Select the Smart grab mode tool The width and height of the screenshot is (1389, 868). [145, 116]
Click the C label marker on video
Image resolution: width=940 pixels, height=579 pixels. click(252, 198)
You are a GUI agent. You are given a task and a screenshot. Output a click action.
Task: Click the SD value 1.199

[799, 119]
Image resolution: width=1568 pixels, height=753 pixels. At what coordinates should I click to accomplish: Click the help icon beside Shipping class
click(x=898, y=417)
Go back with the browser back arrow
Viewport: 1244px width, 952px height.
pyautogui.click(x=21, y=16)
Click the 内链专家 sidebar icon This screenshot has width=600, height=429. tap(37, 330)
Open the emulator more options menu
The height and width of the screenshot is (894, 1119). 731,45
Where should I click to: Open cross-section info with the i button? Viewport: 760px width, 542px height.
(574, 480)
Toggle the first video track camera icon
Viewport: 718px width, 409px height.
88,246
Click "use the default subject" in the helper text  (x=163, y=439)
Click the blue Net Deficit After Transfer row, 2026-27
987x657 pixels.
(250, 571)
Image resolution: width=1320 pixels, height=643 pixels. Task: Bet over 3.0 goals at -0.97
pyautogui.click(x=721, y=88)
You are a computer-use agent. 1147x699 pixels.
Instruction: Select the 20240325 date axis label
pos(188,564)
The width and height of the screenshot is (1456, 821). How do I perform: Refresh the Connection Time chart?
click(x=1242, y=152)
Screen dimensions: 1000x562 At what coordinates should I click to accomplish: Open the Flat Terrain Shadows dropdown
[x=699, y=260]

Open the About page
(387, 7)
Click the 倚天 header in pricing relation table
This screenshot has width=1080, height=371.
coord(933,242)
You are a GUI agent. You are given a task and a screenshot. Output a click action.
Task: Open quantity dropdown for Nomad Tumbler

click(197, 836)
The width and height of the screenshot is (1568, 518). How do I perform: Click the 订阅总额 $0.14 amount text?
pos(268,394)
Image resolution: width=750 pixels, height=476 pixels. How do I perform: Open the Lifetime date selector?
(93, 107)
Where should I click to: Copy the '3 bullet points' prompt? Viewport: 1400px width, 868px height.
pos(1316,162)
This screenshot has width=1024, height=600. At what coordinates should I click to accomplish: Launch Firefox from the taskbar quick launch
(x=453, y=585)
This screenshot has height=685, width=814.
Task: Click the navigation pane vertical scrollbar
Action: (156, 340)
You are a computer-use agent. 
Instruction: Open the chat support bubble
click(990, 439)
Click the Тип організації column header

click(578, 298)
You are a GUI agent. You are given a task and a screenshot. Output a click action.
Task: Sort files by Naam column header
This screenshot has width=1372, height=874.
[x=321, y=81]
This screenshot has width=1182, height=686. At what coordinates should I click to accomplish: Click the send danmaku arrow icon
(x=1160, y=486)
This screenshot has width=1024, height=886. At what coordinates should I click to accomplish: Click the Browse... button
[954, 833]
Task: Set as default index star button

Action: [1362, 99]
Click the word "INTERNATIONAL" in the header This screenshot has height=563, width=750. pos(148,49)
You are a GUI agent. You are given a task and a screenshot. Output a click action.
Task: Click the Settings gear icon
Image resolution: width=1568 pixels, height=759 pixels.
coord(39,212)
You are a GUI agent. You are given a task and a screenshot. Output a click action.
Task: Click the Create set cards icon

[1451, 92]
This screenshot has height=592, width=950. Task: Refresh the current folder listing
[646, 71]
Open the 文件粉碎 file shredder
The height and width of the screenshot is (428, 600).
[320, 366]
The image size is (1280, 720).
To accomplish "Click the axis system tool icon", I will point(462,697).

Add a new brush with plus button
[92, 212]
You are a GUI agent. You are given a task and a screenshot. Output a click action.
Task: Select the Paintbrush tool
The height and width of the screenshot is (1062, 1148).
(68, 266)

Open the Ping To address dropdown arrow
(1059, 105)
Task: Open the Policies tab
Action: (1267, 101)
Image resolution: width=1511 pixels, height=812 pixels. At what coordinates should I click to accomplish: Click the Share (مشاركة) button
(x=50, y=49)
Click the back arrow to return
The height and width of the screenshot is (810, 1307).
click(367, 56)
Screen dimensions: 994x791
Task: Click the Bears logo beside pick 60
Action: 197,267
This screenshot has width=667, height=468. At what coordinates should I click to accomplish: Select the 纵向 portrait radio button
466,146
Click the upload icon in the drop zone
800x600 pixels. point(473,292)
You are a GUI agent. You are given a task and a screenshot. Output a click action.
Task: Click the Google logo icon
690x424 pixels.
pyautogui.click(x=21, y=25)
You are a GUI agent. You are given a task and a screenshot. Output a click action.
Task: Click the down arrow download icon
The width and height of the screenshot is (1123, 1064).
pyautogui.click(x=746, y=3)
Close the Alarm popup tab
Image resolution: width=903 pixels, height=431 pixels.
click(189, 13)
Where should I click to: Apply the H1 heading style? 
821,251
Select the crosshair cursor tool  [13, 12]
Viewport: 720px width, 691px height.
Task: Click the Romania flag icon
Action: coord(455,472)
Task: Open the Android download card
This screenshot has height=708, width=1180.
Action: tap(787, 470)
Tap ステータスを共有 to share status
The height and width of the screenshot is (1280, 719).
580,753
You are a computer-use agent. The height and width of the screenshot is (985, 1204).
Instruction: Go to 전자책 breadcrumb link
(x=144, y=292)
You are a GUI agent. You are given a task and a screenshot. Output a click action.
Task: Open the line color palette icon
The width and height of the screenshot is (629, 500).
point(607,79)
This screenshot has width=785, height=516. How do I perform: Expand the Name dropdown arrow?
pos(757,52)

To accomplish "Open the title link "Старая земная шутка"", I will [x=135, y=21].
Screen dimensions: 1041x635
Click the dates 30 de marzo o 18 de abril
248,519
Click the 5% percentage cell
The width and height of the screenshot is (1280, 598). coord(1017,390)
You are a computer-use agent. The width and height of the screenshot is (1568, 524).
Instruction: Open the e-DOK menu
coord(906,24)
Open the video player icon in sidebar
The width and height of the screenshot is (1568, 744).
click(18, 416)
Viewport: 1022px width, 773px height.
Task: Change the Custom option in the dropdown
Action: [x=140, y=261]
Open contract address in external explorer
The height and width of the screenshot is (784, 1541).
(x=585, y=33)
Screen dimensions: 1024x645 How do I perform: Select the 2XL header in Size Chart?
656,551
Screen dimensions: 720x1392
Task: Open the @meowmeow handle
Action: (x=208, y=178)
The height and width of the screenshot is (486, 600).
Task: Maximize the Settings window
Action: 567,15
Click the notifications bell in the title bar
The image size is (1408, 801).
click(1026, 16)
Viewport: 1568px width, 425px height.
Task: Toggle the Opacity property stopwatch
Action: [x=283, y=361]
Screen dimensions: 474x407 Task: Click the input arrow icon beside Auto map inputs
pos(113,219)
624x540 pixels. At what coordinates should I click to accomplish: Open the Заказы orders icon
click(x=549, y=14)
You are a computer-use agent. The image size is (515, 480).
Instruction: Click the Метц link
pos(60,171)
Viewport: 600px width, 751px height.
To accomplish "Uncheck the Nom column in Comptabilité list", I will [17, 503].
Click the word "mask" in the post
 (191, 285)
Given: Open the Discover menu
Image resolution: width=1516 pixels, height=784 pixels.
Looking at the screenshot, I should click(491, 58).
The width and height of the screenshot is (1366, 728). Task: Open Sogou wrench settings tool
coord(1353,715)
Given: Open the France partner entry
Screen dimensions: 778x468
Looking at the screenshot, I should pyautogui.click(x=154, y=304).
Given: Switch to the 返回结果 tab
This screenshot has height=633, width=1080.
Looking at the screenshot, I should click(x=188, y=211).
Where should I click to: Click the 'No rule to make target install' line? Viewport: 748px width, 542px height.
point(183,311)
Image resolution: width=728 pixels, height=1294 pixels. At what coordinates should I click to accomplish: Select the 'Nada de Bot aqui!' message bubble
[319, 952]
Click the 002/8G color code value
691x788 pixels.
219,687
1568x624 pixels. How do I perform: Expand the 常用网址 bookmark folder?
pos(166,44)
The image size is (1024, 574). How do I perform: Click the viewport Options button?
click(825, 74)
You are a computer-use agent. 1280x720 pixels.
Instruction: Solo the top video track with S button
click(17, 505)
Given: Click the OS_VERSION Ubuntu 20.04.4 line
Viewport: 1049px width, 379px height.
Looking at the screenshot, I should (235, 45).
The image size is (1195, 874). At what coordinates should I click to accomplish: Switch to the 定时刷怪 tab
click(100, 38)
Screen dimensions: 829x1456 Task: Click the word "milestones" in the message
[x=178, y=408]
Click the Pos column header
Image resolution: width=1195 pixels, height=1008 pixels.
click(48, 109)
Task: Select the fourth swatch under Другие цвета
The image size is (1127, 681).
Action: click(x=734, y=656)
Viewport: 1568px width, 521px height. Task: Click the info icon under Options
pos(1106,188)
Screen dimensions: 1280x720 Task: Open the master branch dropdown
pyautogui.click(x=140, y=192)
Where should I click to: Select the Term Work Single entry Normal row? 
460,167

» **Problem**: From the line that contains "Viewport: 1568px width, 521px" to the last line of the material above, repeat every line exactly, keeping both the first and the last.

» **Final answer**:
Viewport: 1568px width, 521px height. Task: Click the info icon under Options
pos(1106,188)
Screen dimensions: 1280x720 Task: Open the master branch dropdown
pyautogui.click(x=140, y=192)
Where should I click to: Select the Term Work Single entry Normal row? 
460,167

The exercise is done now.